The elected board was returned to power in early 2006 with the burden of a deficit budget under which they labored for three years, including the 2008 economic collapse caused by the financial industry. The first Emergency Financial Manager, Robert Bob (not an educator but a developer famous for brokering deals, and supported by Eli Broad if you know what that means), was put in place on the premise of a $135 million budget deficit. When he left the deficit had ballooned to $327 million and test scores had plummeted to among the worst in the nation. He was paid an annual salary of half a million dollars. Get the drift?

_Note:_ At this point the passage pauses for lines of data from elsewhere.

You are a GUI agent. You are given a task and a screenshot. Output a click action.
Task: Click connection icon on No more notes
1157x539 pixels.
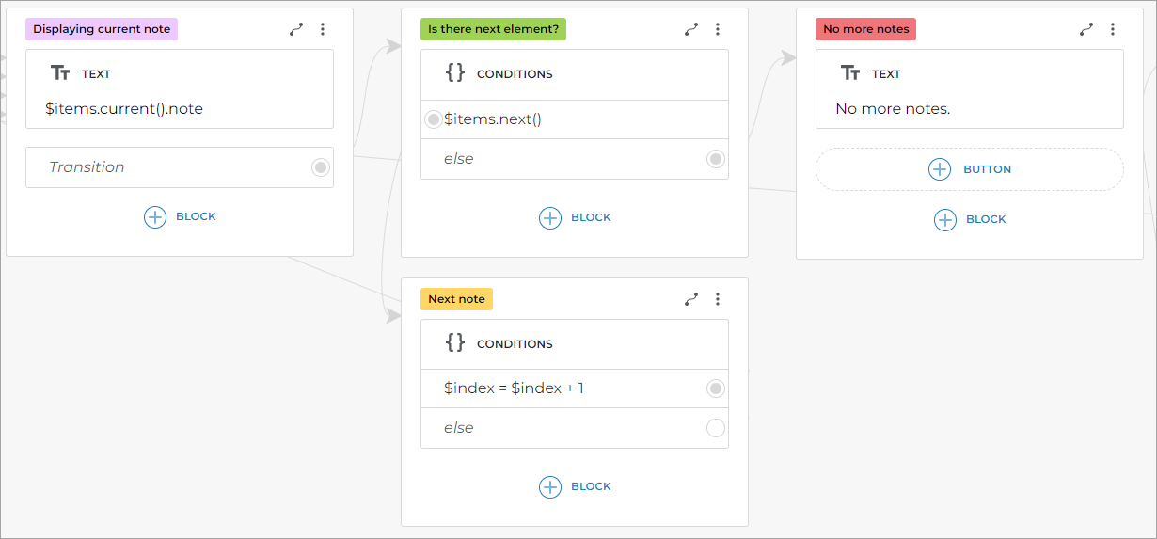click(x=1086, y=29)
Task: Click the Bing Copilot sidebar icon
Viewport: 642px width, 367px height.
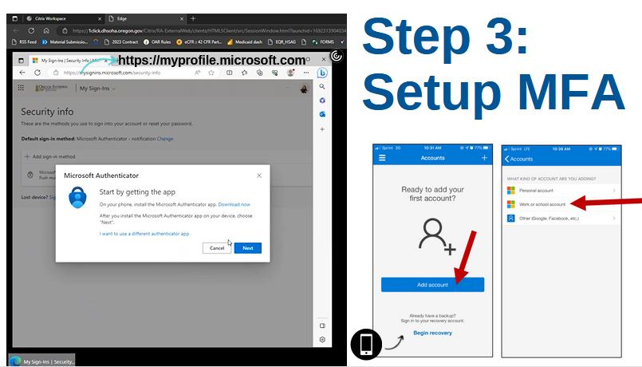Action: [x=322, y=73]
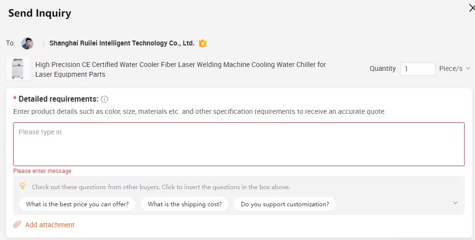
Task: Click the chevron next to Piece/s
Action: pyautogui.click(x=468, y=68)
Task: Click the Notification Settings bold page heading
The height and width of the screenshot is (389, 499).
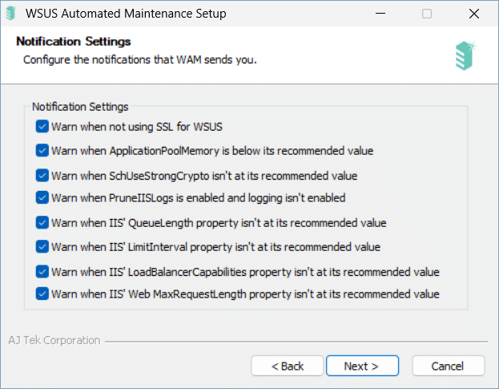Action: [x=74, y=42]
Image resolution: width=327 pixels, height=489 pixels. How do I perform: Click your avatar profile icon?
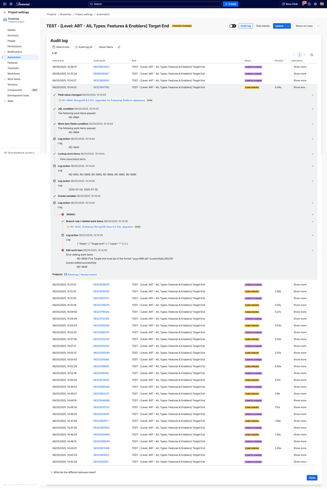[322, 4]
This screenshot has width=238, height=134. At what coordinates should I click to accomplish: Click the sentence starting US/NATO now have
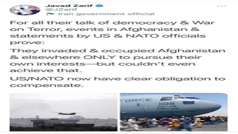click(118, 82)
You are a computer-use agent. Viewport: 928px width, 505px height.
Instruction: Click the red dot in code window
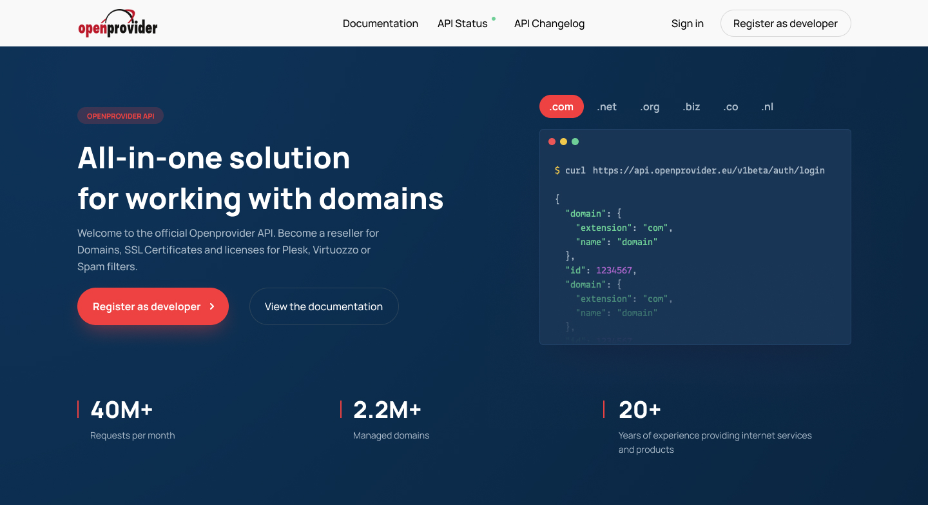click(552, 142)
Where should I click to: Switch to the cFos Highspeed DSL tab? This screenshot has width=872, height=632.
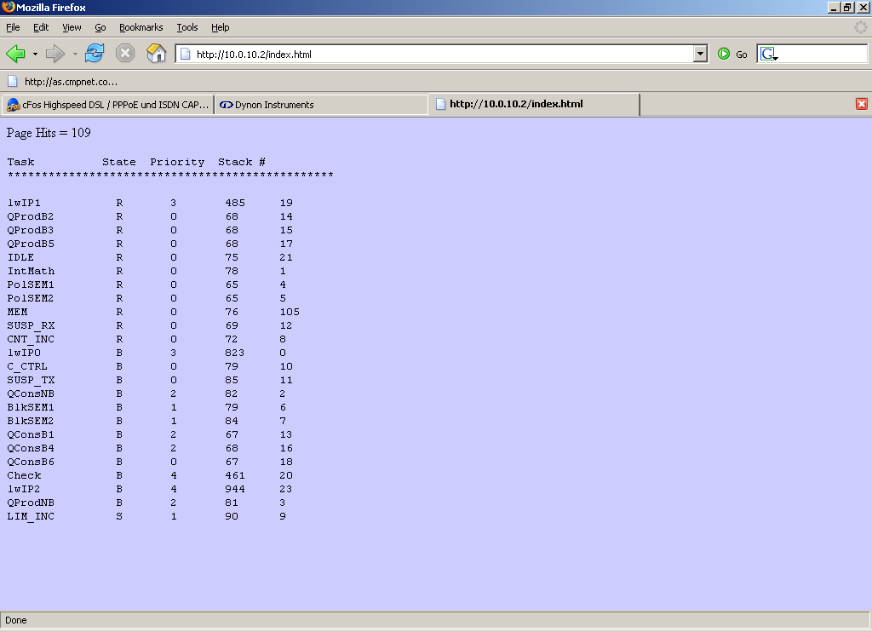click(x=106, y=105)
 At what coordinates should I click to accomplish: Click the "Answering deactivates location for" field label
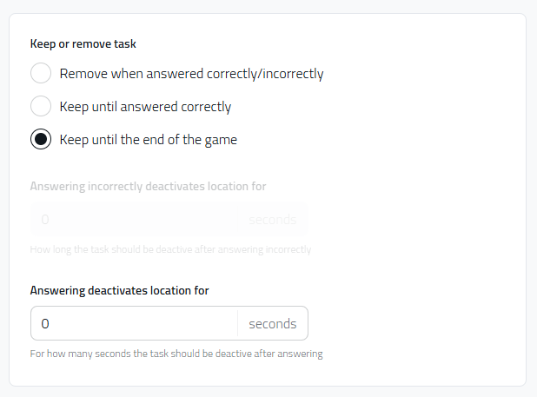119,290
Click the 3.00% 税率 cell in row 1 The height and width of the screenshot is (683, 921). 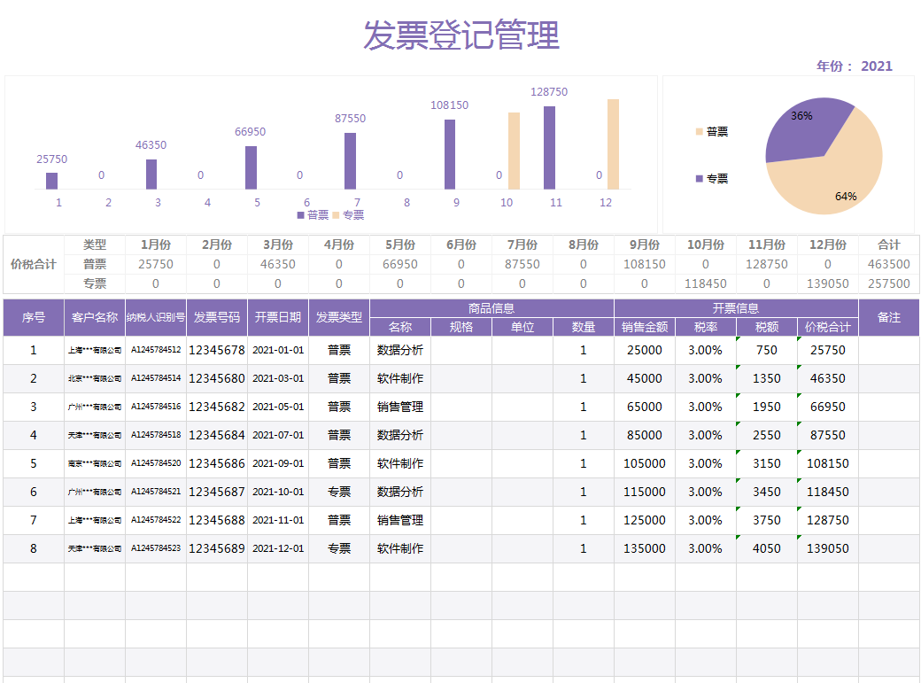tap(703, 350)
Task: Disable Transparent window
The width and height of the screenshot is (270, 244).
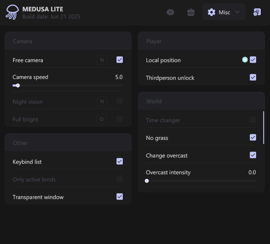Action: [x=120, y=197]
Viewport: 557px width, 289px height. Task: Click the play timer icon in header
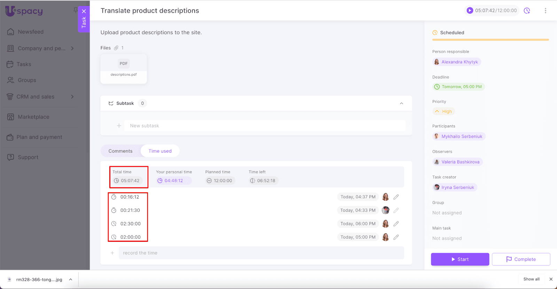(x=470, y=10)
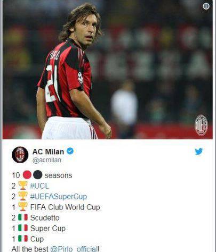This screenshot has width=216, height=252.
Task: Click the FIFA Club World Cup text
Action: tap(65, 207)
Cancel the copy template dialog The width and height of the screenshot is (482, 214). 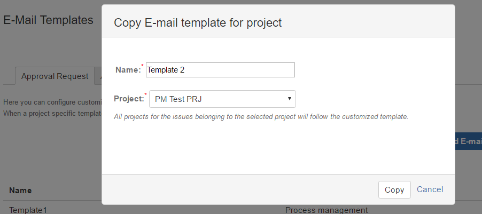[x=430, y=189]
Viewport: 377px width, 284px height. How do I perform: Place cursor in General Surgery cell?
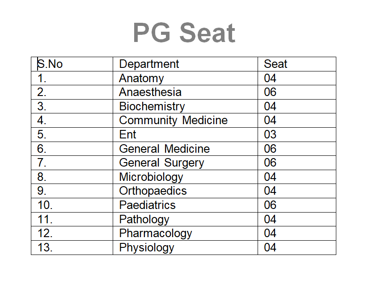[x=161, y=163]
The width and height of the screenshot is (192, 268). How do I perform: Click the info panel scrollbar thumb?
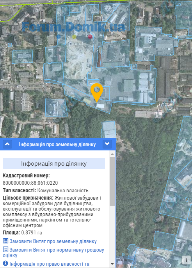click(x=112, y=181)
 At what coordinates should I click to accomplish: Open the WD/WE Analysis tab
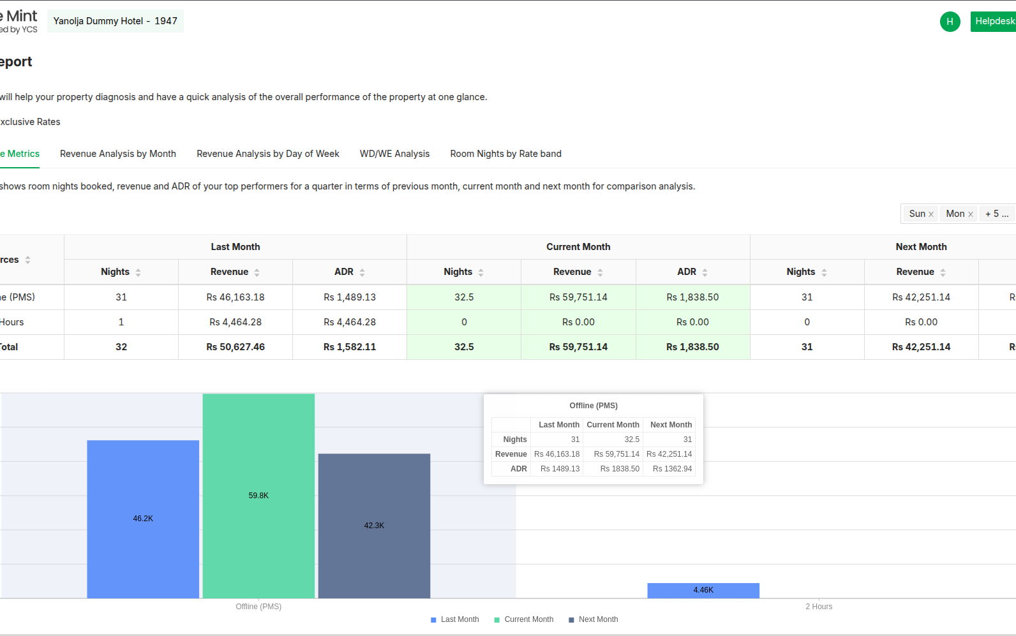click(394, 154)
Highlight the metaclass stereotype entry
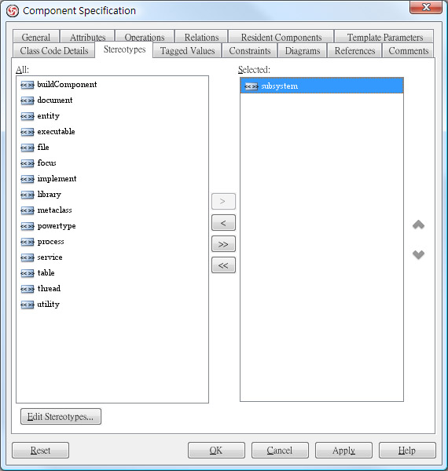Viewport: 448px width, 471px height. pyautogui.click(x=54, y=210)
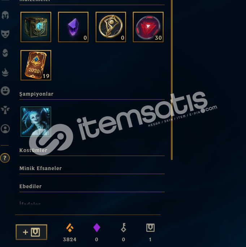Select the summoner icons profile sidebar icon
This screenshot has width=246, height=247.
coord(5,129)
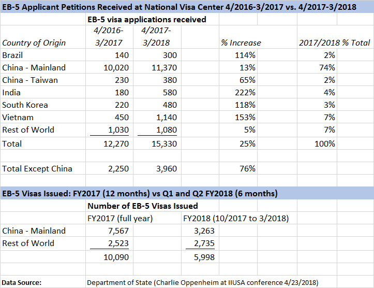Select the 'Country of Origin' header cell
Viewport: 374px width, 288px height.
tap(34, 42)
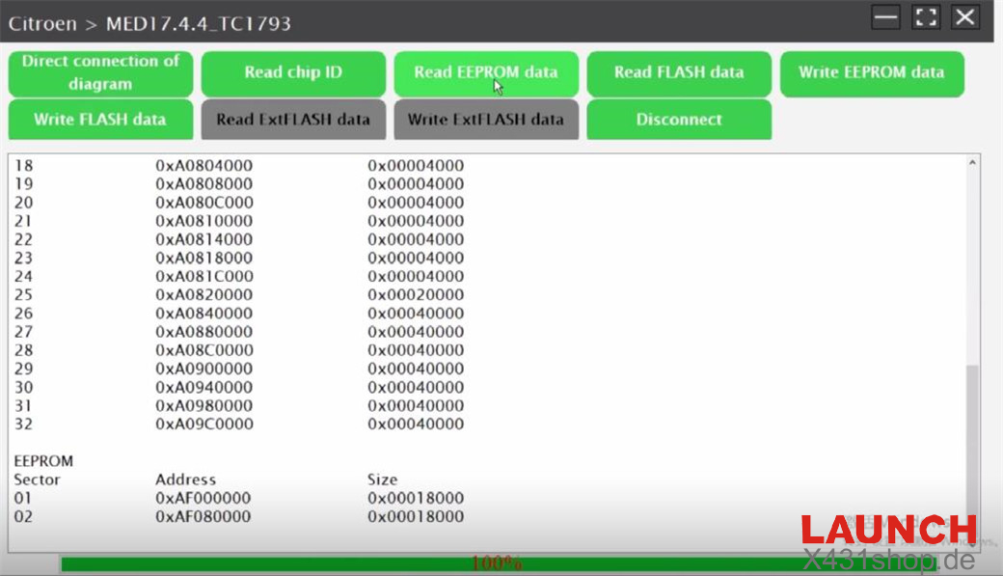Select EEPROM sector 01 address 0xAF000000
This screenshot has width=1003, height=576.
tap(203, 498)
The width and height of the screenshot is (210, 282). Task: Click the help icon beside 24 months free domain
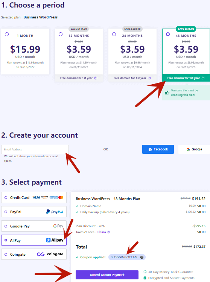(149, 78)
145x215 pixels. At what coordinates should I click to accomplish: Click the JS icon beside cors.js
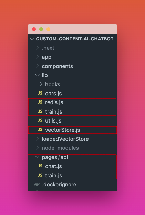(40, 93)
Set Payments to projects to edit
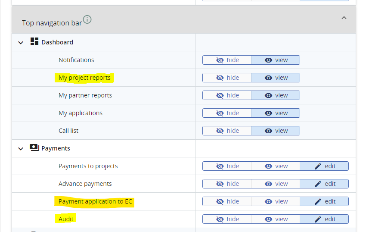The image size is (366, 232). 324,166
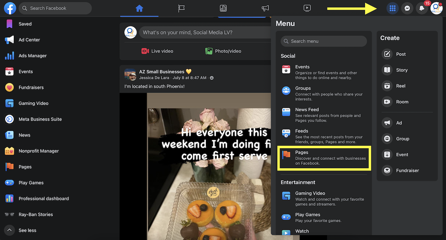
Task: Click the Facebook logo icon
Action: click(x=10, y=8)
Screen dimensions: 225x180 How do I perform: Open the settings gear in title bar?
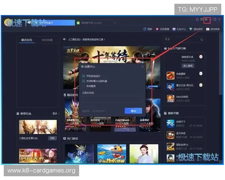click(x=206, y=20)
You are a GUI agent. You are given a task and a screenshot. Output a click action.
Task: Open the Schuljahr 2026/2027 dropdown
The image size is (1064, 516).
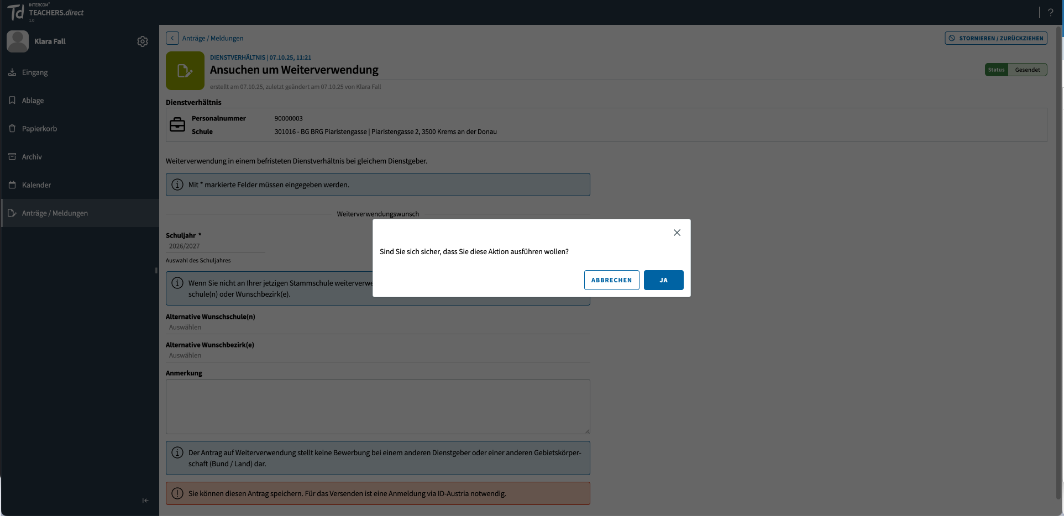point(215,246)
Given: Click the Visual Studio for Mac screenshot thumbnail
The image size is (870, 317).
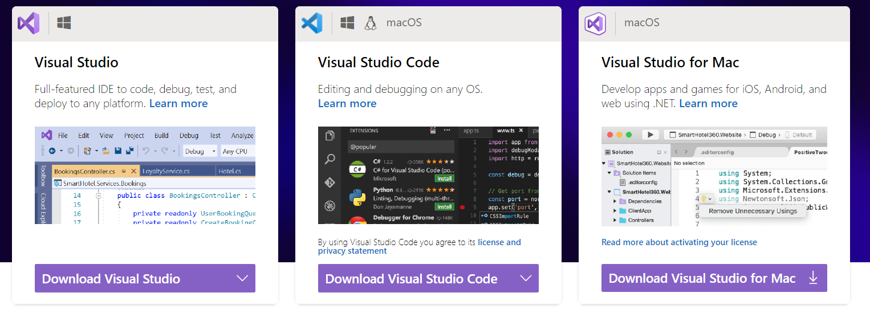Looking at the screenshot, I should click(x=714, y=176).
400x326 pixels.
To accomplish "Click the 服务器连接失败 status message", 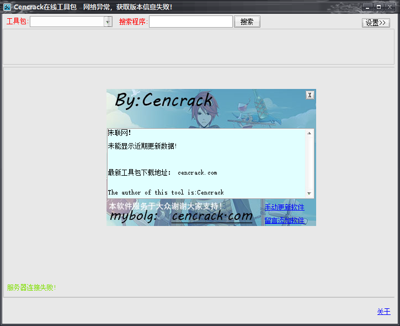I will [x=31, y=287].
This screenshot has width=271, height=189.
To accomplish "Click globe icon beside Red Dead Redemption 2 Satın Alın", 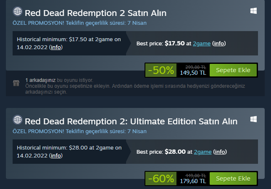I will tap(18, 12).
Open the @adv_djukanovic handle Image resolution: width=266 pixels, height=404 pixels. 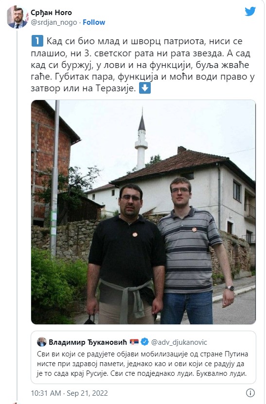(179, 342)

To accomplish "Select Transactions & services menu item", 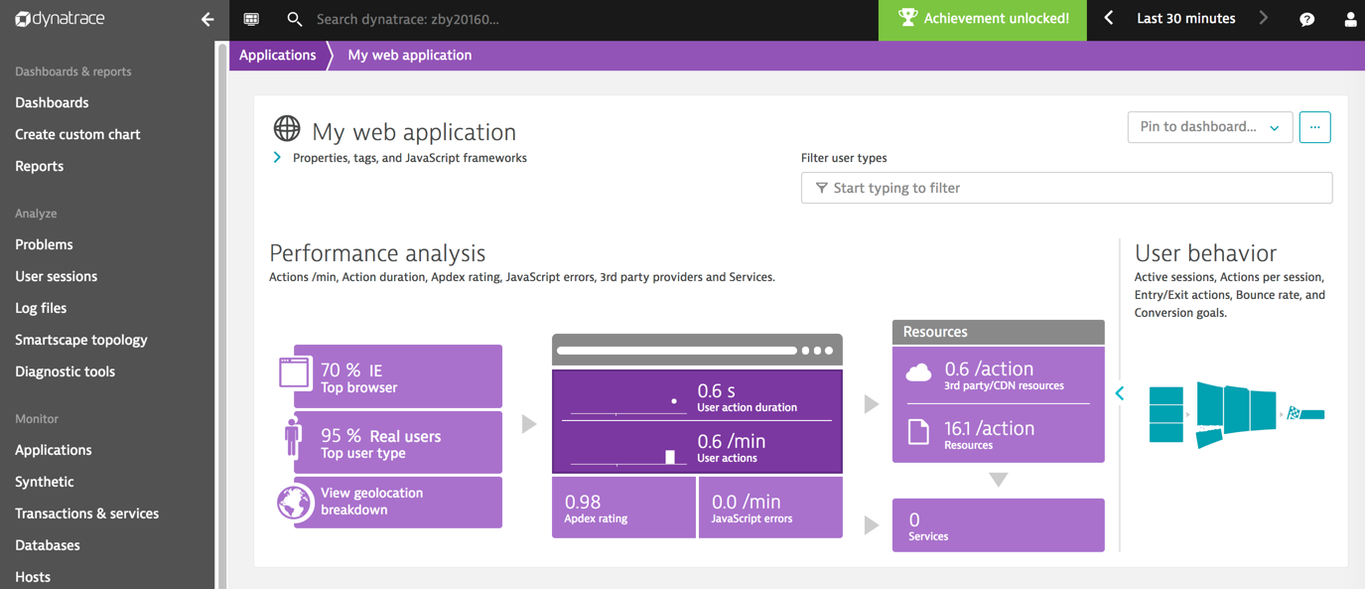I will pos(86,514).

Disaster Capitalism and Public Education

We are at a point in late capitalism where corporations are turning inward to devour other corporations (hostile takeovers), municipalities (as in the Detroit bankruptcy) and basic social institutions (like education – public education in particular).

Globally, the architects of structural adjustment (austerity budgets, deregulation, selling off public assets, and privatization) had discovered that natural disasters afforded the best opportunities for quick takeover. With respect to education, the Katrina flooding is the example of opportunity provided – where New Orleans public education was effectively replaced by a profitable charter system. But they also discovered that disasters could be manufactured as well. We’ve experienced this in Detroit both as a city and as a school system. Defund. Make it fail or appear so. Take it over.

The Other Emergency Management in Detroit

Because of the bankruptcy recently completed, emergency management as a form of urban fascism is better known at the municipal level in Detroit. However, the Public Schools have been under emergency management now for five years. The destruction and dismantling of that system is what now bodes for the city as a whole.

Though Public Act 436, which allegedly authorizes emergency management, allows that elected bodies taken over and supplanted may vote after 18 months to put out an EM, the courts have ruled that this means the Governor simply has to install a new and different EM. Emergency Management is a permanent feature of black cities in Michigan.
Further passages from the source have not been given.